The dialogue voice cast are uniformly excellent, bolstered by rock-solid singing performances that feel like they’re all the same character, something rare in many films where a professional singer’s voice might sound slightly different to the regular voice actor. Arden Cho is particularly strong as Rumi, whose conflicted ancestry and moral uncertainty form the emotional spine of the film; she brings warmth, melancholy and a hint of foreboding that grounds the more fantastical elements. May Hong and Ji-young Yoo are an absolute delight as her bandmates, radiating humour, strength and camaraderie as they face down Jinu’s world-ending ambitions.
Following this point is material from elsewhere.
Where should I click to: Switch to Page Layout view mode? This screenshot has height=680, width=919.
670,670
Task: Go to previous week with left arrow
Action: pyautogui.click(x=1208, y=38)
Ahn Hyo-seop is suitably oozy as the antagonist, though he never quite matches the emotional authenticity of the female leads. Daniel Dae Kim also pops up briefly as a doctor, for those keeping score.

As someone firmly outside the target demographic, I’m more than comfortable acknowledging that KPop Demon Hunters makes very little effort to hold the hand of the uninitiated — and crucially, it doesn’t need to. It achieves entertainment nirvana simply by being a terrific film. The characters are instantly engaging, the plot zips along with infectious confidence, the music burrows into your brain, and the animation crackles with frenetic energy. Suggesting it’s one of the best animated films of the year might be a long bow given the strength of the field, but it’s unquestionably one of the most fun, and one of the most engaging. Against my better judgement, I too want to be golden.